When Marketplace pointed out that an incorrect PIN and postal code didn’t keep our ethical hacker out of Agro’s account, Ghiz said he believes the security measures in place are largely working, noting there are millions of calls coming in every week.
“There’s always going to be some human error that’s going to exist,” he said.
In an email, Rogers said it takes its customers’ privacy and security very seriously and the company is continually strengthening its security measures and verification processes. It reinforces those measures with “ongoing training in authentication best practices for front-line team members.”
When provided with the results of Marketplace‘s ethical hacking test, Rogers admitted its authentication steps were not followed and said action was taken to reinforce proper protocols with the agent involved.
As for Tomlinson, she says she was not happy with the solutions Rogers offered following her experience: she was initially offered three months of free service, then a year of free service.
She is now pursuing legal action against the company.
Although Rogers would not comment on Tomlinson’s case, as it is before the courts, the company argues it is not responsible for what happened to her.
“What I really want to see is, not just that they give platitudes, and say, ‘Oh, we’re sorry this happened’ from a customer service point of view, but that they make real changes to their policies and their training … so that this can’t happen,” said Tomlinson.
Kevin Mitnick, an infamous hacker turned do gooder, agrees customer service reps need better training. “The companies need to have policies put into place to come up with a way to have a very high confidence that they’re dealing with the consumer,” he said.
Mitnick has hacked into more than 40 companies, from a McDonald’s drive-thru to Motorola, and was once one of the FBI’s most wanted — eventually serving five years in prison for computer and phone hacking. Today he runs a business that points out security flaws to the corporations he once targeted.
Social engineering attacks are happening every day, Mitnick says, and it is often the first technique hackers turn to, because “calling somebody on the phone is so much easier than doing the technical magic you need to break into a computer.”
Mitnick is adamant: Consumers need to demand more from their vendors. If you aren’t satisfied with the steps your provider is taking to protect your account, vote with your wallet, he says.
“It’s really up to the organizations that need to verify their customers’ information. They’re the ones that are in control … they’re the ones that could affect change,” he said. “The consumer can only demand change — and if they’re unwilling to do it, you go to a different vendor.”
Consumers can help themselves
Crumbaugh says there are some ways consumers can help themselves.
First, if possible, set a PIN on your account. Choose four digits at random; connecting them to an easy-to-guess birthdate or address is a bad idea.

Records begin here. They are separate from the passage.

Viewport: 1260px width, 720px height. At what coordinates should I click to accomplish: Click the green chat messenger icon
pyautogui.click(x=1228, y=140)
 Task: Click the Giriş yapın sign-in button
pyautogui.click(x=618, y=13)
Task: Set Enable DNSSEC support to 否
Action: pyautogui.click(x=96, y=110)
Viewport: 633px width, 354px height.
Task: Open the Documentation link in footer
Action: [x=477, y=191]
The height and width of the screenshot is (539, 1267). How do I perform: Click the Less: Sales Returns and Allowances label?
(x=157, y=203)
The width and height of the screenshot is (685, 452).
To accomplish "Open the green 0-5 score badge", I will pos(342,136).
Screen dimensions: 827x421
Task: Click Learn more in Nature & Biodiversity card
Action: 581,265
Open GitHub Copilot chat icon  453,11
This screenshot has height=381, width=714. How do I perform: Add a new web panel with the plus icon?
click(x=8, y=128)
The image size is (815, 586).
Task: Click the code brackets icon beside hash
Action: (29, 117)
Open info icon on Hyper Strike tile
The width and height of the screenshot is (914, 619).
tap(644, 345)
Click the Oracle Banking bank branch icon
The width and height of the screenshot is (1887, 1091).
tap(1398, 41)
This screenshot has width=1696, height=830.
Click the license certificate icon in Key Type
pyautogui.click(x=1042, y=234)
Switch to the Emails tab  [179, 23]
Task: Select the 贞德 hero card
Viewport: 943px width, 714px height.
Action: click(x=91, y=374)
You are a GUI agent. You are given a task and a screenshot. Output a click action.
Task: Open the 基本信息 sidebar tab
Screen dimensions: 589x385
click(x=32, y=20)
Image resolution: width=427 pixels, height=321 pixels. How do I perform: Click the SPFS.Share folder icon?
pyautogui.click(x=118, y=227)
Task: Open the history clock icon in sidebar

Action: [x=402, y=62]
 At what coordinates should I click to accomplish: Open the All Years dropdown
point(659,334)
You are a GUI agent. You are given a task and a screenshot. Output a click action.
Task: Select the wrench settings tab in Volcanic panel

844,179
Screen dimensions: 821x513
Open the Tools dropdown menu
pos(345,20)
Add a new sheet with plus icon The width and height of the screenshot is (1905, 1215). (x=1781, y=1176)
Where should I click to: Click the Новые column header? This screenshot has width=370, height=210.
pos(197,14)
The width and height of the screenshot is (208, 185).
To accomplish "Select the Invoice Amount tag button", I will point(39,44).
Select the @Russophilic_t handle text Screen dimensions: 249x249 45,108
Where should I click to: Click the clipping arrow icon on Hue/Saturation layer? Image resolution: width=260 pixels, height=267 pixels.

He also suggests creating fake answers to common security questions like “What is your mother’s maiden name.” For example, don’t use your dog’s real name and if you do, don’t make that information public.
Social media is one of the first places hackers look to for clues about your passwords and answers to common security questions, such as your birthdate and where you went on your honeymoon.
“So many people will use their children’s names or birth dates or their animals’ names as passwords, and then you go onto their social media, and they’ve posted a million pictures of the same dog with the name of their dog, and they’re basically putting their passwords out there for everyone to see,” said Crumbaugh.
Crumbaugh also suggests using security questions that require an answer only you know but is not a personal detail like a birthdate.